= Work order =
Read the entries below and pull out each line with the string "computer".

Stored entries
=== Section Start ===

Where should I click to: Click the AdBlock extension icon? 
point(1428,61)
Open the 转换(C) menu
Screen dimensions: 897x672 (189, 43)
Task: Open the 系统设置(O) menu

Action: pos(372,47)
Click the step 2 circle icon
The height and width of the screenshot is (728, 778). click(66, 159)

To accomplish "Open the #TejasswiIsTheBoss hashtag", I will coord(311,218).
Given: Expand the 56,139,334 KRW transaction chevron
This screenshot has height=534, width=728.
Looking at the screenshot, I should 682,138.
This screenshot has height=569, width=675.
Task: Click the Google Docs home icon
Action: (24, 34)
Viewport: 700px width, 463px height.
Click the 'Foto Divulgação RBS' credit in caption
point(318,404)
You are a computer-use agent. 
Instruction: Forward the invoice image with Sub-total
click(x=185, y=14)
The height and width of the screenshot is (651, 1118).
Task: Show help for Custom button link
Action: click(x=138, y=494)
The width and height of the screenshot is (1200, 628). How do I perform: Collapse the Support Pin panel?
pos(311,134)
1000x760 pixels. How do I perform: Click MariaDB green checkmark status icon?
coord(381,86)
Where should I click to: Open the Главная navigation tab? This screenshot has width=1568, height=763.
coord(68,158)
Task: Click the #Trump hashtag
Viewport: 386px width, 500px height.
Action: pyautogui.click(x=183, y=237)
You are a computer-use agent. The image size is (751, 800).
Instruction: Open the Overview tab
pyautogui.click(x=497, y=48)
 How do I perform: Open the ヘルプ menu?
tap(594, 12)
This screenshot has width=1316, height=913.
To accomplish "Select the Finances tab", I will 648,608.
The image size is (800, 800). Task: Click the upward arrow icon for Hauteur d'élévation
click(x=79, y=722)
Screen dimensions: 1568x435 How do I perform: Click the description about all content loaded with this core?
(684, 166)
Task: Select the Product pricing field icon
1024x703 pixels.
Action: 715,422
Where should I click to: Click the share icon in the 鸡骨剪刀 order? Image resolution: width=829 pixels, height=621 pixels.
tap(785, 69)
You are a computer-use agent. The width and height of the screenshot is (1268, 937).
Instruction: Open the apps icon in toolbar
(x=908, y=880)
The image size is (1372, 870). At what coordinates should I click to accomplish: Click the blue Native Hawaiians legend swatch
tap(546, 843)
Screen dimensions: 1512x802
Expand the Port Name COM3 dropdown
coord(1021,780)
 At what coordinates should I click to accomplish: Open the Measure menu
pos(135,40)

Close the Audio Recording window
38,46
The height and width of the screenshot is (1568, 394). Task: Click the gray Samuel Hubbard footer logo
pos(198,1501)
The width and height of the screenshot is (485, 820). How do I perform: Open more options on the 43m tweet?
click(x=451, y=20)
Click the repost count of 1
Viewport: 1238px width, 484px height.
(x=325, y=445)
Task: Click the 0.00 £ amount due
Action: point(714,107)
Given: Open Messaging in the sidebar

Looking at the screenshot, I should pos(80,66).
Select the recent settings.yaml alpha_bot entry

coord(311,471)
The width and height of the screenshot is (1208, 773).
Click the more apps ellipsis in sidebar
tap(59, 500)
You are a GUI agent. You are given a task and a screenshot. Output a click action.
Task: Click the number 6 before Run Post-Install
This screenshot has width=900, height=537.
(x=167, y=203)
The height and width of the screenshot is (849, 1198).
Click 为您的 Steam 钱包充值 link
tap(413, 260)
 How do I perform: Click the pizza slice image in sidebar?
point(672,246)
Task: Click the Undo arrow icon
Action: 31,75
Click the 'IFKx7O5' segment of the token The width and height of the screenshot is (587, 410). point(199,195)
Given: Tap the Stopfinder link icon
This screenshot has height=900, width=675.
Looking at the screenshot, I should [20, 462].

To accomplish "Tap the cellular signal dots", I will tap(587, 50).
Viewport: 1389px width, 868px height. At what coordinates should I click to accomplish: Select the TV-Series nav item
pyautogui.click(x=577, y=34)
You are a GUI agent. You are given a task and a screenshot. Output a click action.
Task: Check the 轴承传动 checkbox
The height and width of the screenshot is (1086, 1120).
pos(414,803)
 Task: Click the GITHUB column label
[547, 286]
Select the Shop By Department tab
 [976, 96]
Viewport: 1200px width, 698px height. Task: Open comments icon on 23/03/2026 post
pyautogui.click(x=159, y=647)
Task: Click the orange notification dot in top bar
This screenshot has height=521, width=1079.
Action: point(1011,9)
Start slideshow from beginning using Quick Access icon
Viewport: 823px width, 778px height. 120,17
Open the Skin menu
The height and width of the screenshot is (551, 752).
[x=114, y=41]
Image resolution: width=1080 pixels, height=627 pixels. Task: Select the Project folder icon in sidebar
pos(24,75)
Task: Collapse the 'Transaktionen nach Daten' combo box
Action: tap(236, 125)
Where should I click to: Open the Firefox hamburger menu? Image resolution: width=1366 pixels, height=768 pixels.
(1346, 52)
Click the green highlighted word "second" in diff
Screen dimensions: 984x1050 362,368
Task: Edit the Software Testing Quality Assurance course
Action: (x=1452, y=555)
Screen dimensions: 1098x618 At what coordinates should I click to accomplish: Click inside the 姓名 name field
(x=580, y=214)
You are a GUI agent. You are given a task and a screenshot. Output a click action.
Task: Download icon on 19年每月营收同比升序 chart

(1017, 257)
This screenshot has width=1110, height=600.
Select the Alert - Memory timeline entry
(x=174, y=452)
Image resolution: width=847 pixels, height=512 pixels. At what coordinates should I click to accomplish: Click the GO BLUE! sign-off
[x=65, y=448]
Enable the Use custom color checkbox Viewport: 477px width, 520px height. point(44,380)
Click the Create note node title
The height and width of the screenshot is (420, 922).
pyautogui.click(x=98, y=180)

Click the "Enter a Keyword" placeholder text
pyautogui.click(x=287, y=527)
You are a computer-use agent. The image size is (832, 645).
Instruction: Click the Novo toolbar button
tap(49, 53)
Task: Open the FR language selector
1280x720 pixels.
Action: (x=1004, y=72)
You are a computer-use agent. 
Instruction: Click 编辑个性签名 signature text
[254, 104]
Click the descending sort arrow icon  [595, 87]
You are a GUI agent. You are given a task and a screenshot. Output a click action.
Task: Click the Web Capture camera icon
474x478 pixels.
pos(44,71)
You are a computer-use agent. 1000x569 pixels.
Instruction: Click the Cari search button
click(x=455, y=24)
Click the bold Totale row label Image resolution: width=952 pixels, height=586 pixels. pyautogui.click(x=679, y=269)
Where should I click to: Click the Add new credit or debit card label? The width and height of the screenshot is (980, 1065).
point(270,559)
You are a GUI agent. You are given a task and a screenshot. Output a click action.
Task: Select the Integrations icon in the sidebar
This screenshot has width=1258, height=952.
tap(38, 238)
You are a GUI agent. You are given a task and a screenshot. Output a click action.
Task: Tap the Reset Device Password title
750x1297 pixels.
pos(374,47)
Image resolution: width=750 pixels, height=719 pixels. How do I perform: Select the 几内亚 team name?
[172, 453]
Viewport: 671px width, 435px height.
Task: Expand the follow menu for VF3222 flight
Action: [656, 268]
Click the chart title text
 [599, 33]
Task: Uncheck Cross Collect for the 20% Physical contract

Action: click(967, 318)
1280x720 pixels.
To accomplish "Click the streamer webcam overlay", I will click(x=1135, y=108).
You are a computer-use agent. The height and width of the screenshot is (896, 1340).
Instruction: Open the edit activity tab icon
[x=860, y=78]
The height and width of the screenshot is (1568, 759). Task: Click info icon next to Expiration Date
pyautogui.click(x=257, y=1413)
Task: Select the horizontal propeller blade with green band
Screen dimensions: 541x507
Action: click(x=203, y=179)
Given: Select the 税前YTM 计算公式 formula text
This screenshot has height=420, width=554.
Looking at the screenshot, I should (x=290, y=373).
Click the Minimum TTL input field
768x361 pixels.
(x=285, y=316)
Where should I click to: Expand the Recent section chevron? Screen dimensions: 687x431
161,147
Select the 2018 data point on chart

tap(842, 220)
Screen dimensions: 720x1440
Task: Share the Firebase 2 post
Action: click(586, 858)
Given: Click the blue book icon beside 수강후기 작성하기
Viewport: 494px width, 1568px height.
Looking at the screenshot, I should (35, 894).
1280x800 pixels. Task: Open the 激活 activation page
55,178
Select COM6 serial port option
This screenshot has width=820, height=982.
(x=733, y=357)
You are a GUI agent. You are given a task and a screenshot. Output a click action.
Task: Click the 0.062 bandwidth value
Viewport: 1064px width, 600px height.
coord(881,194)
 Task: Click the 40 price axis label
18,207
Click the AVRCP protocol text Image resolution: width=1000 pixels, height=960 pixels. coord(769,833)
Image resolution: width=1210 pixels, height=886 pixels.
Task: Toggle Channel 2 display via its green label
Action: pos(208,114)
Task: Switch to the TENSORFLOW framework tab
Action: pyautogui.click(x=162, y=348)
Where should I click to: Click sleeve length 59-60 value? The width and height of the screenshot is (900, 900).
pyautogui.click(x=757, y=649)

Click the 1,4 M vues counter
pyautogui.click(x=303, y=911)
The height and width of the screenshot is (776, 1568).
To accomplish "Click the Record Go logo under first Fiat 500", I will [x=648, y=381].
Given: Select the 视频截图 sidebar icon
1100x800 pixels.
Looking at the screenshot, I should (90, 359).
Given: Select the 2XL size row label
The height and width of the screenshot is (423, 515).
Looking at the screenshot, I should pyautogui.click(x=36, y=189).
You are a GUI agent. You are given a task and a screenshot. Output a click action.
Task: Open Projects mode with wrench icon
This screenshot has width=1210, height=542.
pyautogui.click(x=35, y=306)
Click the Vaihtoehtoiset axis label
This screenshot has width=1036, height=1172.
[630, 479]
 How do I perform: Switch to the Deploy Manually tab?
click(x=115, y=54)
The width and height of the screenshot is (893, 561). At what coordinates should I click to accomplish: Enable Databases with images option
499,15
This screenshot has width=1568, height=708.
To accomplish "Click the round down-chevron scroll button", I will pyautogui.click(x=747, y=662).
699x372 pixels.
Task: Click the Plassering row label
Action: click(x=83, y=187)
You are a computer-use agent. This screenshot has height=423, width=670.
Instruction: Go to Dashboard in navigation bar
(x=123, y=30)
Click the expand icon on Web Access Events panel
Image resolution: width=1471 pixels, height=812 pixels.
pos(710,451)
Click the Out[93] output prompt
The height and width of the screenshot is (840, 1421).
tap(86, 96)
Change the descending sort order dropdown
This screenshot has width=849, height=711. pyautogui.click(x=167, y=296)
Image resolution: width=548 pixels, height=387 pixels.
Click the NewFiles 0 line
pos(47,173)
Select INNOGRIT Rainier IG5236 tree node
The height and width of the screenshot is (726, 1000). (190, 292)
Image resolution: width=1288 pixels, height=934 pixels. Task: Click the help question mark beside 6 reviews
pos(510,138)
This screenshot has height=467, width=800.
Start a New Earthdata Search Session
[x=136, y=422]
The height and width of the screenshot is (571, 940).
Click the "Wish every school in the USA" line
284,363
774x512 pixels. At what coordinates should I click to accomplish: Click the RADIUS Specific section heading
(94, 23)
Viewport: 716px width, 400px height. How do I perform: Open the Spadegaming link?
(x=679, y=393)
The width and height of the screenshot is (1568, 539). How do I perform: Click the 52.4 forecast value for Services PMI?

=== Section End ===

= Result below =
You are a computer-use agent. 
You are a computer-use agent. The image size is (751, 800).
You are a computer-use agent. The width and height of the screenshot is (1268, 937).
You are a computer-use agent. The image size is (832, 645).
You are a computer-use agent. 
You are a computer-use agent. 1000x569 pixels.
You are a computer-use agent. The height and width of the screenshot is (896, 1340).
You are a computer-use agent. This screenshot has height=423, width=670.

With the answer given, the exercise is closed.